Aim of the exercise
Reproduce each of the following lines verbatim, keeping every character, space, and line break unchanged.

Source records
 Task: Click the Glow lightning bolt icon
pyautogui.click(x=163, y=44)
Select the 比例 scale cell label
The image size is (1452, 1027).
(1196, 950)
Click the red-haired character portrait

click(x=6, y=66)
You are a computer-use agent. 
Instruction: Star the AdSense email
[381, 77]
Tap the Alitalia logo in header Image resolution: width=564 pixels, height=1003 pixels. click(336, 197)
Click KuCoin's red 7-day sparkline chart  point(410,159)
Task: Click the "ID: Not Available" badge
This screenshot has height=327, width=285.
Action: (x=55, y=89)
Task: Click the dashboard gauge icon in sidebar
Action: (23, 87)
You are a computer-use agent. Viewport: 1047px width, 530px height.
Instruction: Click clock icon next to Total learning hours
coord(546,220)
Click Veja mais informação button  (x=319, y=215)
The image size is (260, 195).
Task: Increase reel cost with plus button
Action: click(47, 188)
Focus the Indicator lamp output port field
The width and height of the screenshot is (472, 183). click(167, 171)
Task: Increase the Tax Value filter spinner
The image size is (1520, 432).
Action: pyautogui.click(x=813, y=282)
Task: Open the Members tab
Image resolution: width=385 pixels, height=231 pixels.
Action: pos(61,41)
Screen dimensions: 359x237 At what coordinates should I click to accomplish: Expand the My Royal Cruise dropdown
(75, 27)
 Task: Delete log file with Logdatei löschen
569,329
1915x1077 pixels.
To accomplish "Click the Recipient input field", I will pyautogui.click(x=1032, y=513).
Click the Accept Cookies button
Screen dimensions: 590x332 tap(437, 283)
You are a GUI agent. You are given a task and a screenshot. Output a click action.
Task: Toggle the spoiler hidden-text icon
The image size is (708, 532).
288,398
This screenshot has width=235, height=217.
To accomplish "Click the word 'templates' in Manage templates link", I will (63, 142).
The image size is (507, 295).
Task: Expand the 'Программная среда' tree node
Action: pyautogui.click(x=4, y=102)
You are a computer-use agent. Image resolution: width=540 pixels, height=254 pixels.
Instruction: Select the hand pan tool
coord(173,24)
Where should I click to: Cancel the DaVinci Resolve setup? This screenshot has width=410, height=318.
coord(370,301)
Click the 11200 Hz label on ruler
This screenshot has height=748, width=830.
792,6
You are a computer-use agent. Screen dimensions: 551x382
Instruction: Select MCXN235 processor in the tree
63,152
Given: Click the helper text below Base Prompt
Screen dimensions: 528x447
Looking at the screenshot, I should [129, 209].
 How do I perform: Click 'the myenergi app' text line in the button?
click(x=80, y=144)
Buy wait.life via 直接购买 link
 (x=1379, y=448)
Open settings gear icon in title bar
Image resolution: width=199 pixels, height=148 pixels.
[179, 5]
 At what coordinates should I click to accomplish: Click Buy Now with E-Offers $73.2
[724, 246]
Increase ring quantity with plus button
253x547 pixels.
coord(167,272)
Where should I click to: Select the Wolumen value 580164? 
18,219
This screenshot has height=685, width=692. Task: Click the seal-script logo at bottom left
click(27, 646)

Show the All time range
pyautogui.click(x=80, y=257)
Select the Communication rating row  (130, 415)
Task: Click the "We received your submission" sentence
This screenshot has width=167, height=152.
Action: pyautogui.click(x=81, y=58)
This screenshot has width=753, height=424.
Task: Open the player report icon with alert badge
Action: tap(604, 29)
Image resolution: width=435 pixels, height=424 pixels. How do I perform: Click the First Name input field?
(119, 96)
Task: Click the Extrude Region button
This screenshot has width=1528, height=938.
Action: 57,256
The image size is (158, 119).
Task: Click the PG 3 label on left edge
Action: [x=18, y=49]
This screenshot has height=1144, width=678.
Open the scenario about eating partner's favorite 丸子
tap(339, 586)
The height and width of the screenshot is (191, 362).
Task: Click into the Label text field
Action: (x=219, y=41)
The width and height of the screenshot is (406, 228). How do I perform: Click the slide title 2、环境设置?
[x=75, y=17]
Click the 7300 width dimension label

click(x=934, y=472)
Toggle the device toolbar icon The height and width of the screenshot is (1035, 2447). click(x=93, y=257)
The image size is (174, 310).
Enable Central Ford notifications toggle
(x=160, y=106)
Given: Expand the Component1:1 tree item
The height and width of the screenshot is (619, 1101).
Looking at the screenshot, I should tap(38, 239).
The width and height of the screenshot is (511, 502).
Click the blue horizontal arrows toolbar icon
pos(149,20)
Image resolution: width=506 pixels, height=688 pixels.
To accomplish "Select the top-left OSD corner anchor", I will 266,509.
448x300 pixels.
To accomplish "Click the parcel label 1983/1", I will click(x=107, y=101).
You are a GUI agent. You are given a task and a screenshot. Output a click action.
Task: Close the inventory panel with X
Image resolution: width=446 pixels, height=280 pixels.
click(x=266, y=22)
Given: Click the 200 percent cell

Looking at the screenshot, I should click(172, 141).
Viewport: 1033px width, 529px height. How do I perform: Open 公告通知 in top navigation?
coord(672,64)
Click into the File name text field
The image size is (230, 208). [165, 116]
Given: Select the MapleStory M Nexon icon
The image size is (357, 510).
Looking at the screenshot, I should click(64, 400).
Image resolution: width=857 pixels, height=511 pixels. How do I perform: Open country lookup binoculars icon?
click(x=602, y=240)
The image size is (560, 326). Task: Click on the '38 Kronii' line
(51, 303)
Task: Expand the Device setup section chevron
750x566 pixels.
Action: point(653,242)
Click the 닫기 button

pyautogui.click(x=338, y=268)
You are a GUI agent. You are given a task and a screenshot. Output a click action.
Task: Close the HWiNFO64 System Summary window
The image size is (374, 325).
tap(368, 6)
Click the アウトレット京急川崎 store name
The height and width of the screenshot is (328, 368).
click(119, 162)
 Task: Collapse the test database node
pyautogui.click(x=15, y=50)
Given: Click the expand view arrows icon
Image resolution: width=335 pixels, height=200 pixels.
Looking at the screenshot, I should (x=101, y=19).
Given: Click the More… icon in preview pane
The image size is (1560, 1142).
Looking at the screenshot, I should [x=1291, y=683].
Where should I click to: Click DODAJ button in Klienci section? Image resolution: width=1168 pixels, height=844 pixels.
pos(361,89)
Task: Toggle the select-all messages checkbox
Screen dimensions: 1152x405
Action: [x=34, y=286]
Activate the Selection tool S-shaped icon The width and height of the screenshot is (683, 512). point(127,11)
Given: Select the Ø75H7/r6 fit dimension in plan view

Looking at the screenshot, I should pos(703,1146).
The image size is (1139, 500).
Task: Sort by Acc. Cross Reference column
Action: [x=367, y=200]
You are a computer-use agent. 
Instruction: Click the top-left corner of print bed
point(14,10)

Task answer
 Task: Click the Glow lightning bolt icon
pyautogui.click(x=163, y=44)
Select the 比例 scale cell label
The image size is (1452, 1027).
(1196, 950)
Click the red-haired character portrait

click(x=6, y=66)
You are a computer-use agent. 
Instruction: Star the AdSense email
[381, 77]
Tap the Alitalia logo in header Image resolution: width=564 pixels, height=1003 pixels. click(336, 197)
Click KuCoin's red 7-day sparkline chart  point(410,159)
Task: Click the "ID: Not Available" badge
This screenshot has height=327, width=285.
Action: (x=55, y=89)
Task: Click the dashboard gauge icon in sidebar
Action: (23, 87)
You are a computer-use agent. Viewport: 1047px width, 530px height.
Instruction: Click clock icon next to Total learning hours
coord(546,220)
Click Veja mais informação button  (x=319, y=215)
The image size is (260, 195).
Task: Increase reel cost with plus button
Action: click(47, 188)
Focus the Indicator lamp output port field
The width and height of the screenshot is (472, 183). click(167, 171)
Task: Increase the Tax Value filter spinner
The image size is (1520, 432).
Action: pyautogui.click(x=813, y=282)
Task: Open the Members tab
Image resolution: width=385 pixels, height=231 pixels.
Action: pos(61,41)
Screen dimensions: 359x237 At what coordinates should I click to accomplish: Expand the My Royal Cruise dropdown
(75, 27)
 Task: Delete log file with Logdatei löschen
569,329
1915x1077 pixels.
To accomplish "Click the Recipient input field", I will pyautogui.click(x=1032, y=513).
Click the Accept Cookies button
Screen dimensions: 590x332 tap(437, 283)
You are a GUI agent. You are given a task and a screenshot. Output a click action.
Task: Toggle the spoiler hidden-text icon
The image size is (708, 532).
288,398
This screenshot has width=235, height=217.
To accomplish "Click the word 'templates' in Manage templates link", I will (63, 142).
The image size is (507, 295).
Task: Expand the 'Программная среда' tree node
Action: pyautogui.click(x=4, y=102)
You are a computer-use agent. Image resolution: width=540 pixels, height=254 pixels.
Instruction: Select the hand pan tool
coord(173,24)
Where should I click to: Cancel the DaVinci Resolve setup? This screenshot has width=410, height=318.
coord(370,301)
Click the 11200 Hz label on ruler
This screenshot has height=748, width=830.
792,6
You are a computer-use agent. Screen dimensions: 551x382
Instruction: Select MCXN235 processor in the tree
63,152
Given: Click the helper text below Base Prompt
Screen dimensions: 528x447
Looking at the screenshot, I should [129, 209].
 How do I perform: Click 'the myenergi app' text line in the button?
click(x=80, y=144)
Buy wait.life via 直接购买 link
 (x=1379, y=448)
Open settings gear icon in title bar
Image resolution: width=199 pixels, height=148 pixels.
[179, 5]
 At what coordinates should I click to accomplish: Click Buy Now with E-Offers $73.2
[724, 246]
Increase ring quantity with plus button
253x547 pixels.
coord(167,272)
Where should I click to: Select the Wolumen value 580164? 
18,219
This screenshot has height=685, width=692. Task: Click the seal-script logo at bottom left
click(27, 646)

Show the All time range
pyautogui.click(x=80, y=257)
Select the Communication rating row  (130, 415)
Task: Click the "We received your submission" sentence
This screenshot has width=167, height=152.
Action: pyautogui.click(x=81, y=58)
This screenshot has width=753, height=424.
Task: Open the player report icon with alert badge
Action: tap(604, 29)
Image resolution: width=435 pixels, height=424 pixels. How do I perform: Click the First Name input field?
(119, 96)
Task: Click the Extrude Region button
This screenshot has width=1528, height=938.
Action: 57,256
The image size is (158, 119).
Task: Click the PG 3 label on left edge
Action: [x=18, y=49]
This screenshot has height=1144, width=678.
Open the scenario about eating partner's favorite 丸子
tap(339, 586)
The height and width of the screenshot is (191, 362).
Task: Click into the Label text field
Action: (x=219, y=41)
The width and height of the screenshot is (406, 228). How do I perform: Click the slide title 2、环境设置?
[x=75, y=17]
Click the 7300 width dimension label

click(x=934, y=472)
Toggle the device toolbar icon The height and width of the screenshot is (1035, 2447). click(x=93, y=257)
The image size is (174, 310).
Enable Central Ford notifications toggle
(x=160, y=106)
Given: Expand the Component1:1 tree item
The height and width of the screenshot is (619, 1101).
Looking at the screenshot, I should tap(38, 239).
The width and height of the screenshot is (511, 502).
Click the blue horizontal arrows toolbar icon
pos(149,20)
Image resolution: width=506 pixels, height=688 pixels.
To accomplish "Select the top-left OSD corner anchor", I will 266,509.
448x300 pixels.
To accomplish "Click the parcel label 1983/1", I will click(x=107, y=101).
You are a GUI agent. You are given a task and a screenshot. Output a click action.
Task: Close the inventory panel with X
Image resolution: width=446 pixels, height=280 pixels.
click(x=266, y=22)
Given: Click the 200 percent cell

Looking at the screenshot, I should click(172, 141).
Viewport: 1033px width, 529px height. How do I perform: Open 公告通知 in top navigation?
coord(672,64)
Click into the File name text field
The image size is (230, 208). [165, 116]
Given: Select the MapleStory M Nexon icon
The image size is (357, 510).
Looking at the screenshot, I should click(64, 400).
Image resolution: width=857 pixels, height=511 pixels. How do I perform: Open country lookup binoculars icon?
click(x=602, y=240)
The image size is (560, 326). Task: Click on the '38 Kronii' line
(51, 303)
Task: Expand the Device setup section chevron
750x566 pixels.
Action: point(653,242)
Click the 닫기 button

pyautogui.click(x=338, y=268)
You are a GUI agent. You are given a task and a screenshot. Output a click action.
Task: Close the HWiNFO64 System Summary window
The image size is (374, 325).
tap(368, 6)
Click the アウトレット京急川崎 store name
The height and width of the screenshot is (328, 368).
click(119, 162)
 Task: Collapse the test database node
pyautogui.click(x=15, y=50)
Given: Click the expand view arrows icon
Image resolution: width=335 pixels, height=200 pixels.
Looking at the screenshot, I should (x=101, y=19).
Given: Click the More… icon in preview pane
The image size is (1560, 1142).
Looking at the screenshot, I should [x=1291, y=683].
Where should I click to: Click DODAJ button in Klienci section? Image resolution: width=1168 pixels, height=844 pixels.
pos(361,89)
Task: Toggle the select-all messages checkbox
Screen dimensions: 1152x405
Action: [x=34, y=286]
Activate the Selection tool S-shaped icon The width and height of the screenshot is (683, 512). point(127,11)
Given: Select the Ø75H7/r6 fit dimension in plan view

Looking at the screenshot, I should pos(703,1146).
The image size is (1139, 500).
Task: Sort by Acc. Cross Reference column
Action: [x=367, y=200]
You are a computer-use agent. 
Instruction: Click the top-left corner of print bed
point(14,10)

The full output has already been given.